Another suspicion is that the RDB-r3 balance tries to pick from all tasks in rq where some of them are in RT policy! In contrast, previous RDB version was just using rq->cfs tasks to balance. So, it could be that the plasma compositor are a RT task policy (not sure), but if it is the case, then RDB is keep balancing RT task (due to moving one task a time) and cfs tasks are not balanced at all (during the freezes). Could @JohnyPeaN please check what policy the plasma compositor is?

I am 100% sure that RDB is not considering the nohz kicking to wakeup idle cpus, and if setting periodic tick works for all of you, then we know that it is about nohz wakeup kicker.

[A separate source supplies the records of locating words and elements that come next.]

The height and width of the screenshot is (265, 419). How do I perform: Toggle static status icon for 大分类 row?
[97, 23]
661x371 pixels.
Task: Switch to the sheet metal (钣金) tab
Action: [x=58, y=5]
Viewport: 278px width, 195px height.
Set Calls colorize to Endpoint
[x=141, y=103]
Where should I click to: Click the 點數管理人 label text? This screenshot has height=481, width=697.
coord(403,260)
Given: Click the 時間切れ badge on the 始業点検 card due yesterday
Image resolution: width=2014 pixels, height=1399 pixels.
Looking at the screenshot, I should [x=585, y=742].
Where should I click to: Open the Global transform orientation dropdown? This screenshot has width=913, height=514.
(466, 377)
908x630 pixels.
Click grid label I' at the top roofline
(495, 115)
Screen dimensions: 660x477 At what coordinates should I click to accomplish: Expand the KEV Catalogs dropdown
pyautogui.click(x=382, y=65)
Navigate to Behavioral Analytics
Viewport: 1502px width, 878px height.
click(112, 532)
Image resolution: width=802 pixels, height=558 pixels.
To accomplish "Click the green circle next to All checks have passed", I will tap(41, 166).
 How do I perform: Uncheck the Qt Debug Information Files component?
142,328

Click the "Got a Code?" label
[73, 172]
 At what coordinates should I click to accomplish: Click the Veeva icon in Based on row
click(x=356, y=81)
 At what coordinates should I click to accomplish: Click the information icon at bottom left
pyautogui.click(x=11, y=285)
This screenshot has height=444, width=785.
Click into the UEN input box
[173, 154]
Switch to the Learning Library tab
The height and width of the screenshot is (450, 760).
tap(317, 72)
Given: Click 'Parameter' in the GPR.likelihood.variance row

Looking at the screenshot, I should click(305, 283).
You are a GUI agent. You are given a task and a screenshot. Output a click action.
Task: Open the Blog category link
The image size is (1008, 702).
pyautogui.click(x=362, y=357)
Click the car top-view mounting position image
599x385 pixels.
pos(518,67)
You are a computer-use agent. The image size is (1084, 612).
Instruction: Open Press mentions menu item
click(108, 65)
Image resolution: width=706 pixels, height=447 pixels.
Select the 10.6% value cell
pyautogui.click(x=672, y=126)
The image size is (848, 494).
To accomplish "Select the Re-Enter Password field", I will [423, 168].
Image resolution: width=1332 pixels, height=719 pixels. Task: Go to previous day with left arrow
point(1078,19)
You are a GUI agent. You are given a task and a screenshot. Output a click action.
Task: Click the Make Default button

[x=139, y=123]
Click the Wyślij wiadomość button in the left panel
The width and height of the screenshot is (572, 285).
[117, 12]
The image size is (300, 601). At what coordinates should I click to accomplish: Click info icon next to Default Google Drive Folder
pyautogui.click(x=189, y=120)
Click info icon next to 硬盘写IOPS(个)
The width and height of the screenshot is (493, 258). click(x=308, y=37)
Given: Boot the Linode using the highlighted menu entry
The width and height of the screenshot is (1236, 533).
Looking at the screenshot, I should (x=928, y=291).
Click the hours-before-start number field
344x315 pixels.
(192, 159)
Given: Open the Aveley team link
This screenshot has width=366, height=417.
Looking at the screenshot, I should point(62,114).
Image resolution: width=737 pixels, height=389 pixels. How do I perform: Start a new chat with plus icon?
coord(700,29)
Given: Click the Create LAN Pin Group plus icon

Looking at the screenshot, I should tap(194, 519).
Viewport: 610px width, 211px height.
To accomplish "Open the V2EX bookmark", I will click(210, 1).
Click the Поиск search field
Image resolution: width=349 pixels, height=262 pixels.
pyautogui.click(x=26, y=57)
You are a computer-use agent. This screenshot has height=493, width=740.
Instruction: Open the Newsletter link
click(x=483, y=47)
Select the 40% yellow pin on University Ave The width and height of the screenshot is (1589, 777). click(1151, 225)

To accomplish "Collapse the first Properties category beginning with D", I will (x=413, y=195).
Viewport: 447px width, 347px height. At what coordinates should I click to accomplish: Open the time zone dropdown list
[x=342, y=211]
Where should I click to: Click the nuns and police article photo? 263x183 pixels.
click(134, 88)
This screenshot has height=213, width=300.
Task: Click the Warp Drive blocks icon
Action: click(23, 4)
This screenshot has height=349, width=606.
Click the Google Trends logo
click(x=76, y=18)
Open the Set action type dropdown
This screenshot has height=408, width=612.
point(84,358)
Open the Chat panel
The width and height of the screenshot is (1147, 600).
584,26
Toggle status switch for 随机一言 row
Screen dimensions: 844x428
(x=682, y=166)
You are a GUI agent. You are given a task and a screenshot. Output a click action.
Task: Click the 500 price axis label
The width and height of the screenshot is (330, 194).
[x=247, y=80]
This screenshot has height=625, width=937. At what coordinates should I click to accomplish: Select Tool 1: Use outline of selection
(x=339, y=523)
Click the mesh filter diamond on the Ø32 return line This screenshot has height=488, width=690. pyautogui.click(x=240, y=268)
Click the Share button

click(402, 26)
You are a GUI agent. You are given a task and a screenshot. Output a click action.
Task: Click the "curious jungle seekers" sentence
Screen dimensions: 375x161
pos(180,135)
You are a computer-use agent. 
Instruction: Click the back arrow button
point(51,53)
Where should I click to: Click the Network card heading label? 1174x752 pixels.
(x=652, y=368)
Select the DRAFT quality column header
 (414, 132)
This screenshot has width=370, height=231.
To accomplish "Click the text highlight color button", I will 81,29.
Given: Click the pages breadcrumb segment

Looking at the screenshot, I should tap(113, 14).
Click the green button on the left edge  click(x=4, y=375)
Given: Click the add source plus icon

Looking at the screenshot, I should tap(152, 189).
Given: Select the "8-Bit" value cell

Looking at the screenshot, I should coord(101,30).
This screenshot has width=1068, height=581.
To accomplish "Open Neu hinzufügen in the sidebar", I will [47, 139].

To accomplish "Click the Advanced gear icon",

However, if @ltsdw still has freezes while using periodic tick, then we might have another issue as well.

Please make sure that:

kernel.sched_cache_factor = 0
kernel.sched_starve_factor = 0

During testing to make sure that the freezes are not related to the cache or starve scores.

Thank you

MoisesMH commented 3 years ago

@ltsdw mentioned he used rdb without autogroup and it gave him no spikes.

At the moment, I've compiled the kernel I've used without the patch and these parameters:

RDB Interval: 19 (default). CONFIG_HZ_1000=y CONFIG_SCHED_AUTOGROUP=n CONFIG_NO_HZ=y (I've read it's used for old configs, so I kept it enabled) CONFIG_NO_HZ_IDLE=y (Tickless idle)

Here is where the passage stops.